One in three women and one in four men will experience some form of interpersonal violence during their life. For college students, that risk is even higher. Detecting the signs of domestic violence, as well as being able to intervene as a bystander, are key skills for all college students.
IUPUI will be hosting several events throughout Domestic Violence Awareness Month (DVAM) that aim to not only bring awareness to the issue of domestic violence, but also to provide students with the skills necessary to prevent violence.
Prevention Education Specialist Viviane Linos stressed that despite popular belief, domestic violence can happen to anyone.
"For a long time, domestic violence made people think of a married couple or a heteronormative family with kids, but domestic violence can happen to anyone," said Linos. "It might be more accurate to call it 'relationship violence.'"

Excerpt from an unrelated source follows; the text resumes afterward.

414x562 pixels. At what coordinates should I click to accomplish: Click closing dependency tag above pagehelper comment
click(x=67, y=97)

"You can experience harm or violence with a boyfriend or girlfriend, or someone you've been dating casually. You can also experience harm or violence in a friendship, in a professional relationship and even with your roommates."

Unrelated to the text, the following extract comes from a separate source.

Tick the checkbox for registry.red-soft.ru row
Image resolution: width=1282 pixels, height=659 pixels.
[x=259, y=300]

By expanding the definition of domestic violence, Linos hopes that DVAM will provide more people with the resources they need to both cope with the violence they have experienced in the past, or to prevent violence for themselves and others in the future.
Building awareness and sharing skills
Purple Thursday, which takes place on Oct. 20, is a day where everyone on campus is encouraged to wear purple and to spread support for survivors of domestic violence, while also bringing awareness to our ability to prevent violence from occurring.
The following week, Gamma Phi Omega will be running the Domestic Violence Campout from Oct. 24 to Oct. 25 in Taylor Courtyard. The campout will raise funds for the Julian Center, a domestic violence shelter dedicated to supporting survivors of domestic and sexual violence in Indiana. Anyone who donates $2 or more to the cause will get to throw a pie at the face of a Gamma Phi Omega member.
Educate yourself by attending events like Domestic Violence 101 and Red and Green Flags in Relationships, which aim to teach students how to spot unhealthy relationships, what to look for in a healthy relationship and how they can protect themselves and fellow students.
Changing the culture
Linos emphasized that while she wants students to come to as many events as possible, DVAM is bigger than that.
"I really want to focus on the culture change aspect of it. We often just let these awareness months go by and just wear the color and share the resources, but I really hope everyone at IUPUI feels empowered that they have a role to play in changing the culture," she said.
"We have the skills and resources to prevent violence and harm from happening, so let's invest our time and energy into doing that."
A key to prevention is understanding what is and is not healthy in a relationship. Many people have misconceptions about what is acceptable in a healthy relationship, partially do to the portrayal of romance in movies and television.
"We have a lot of unlearning to do about what healthy relationships are and what they should look like based on what we normalize in our culture. But that's why we're here. That's what we're hoping to change," Linos said.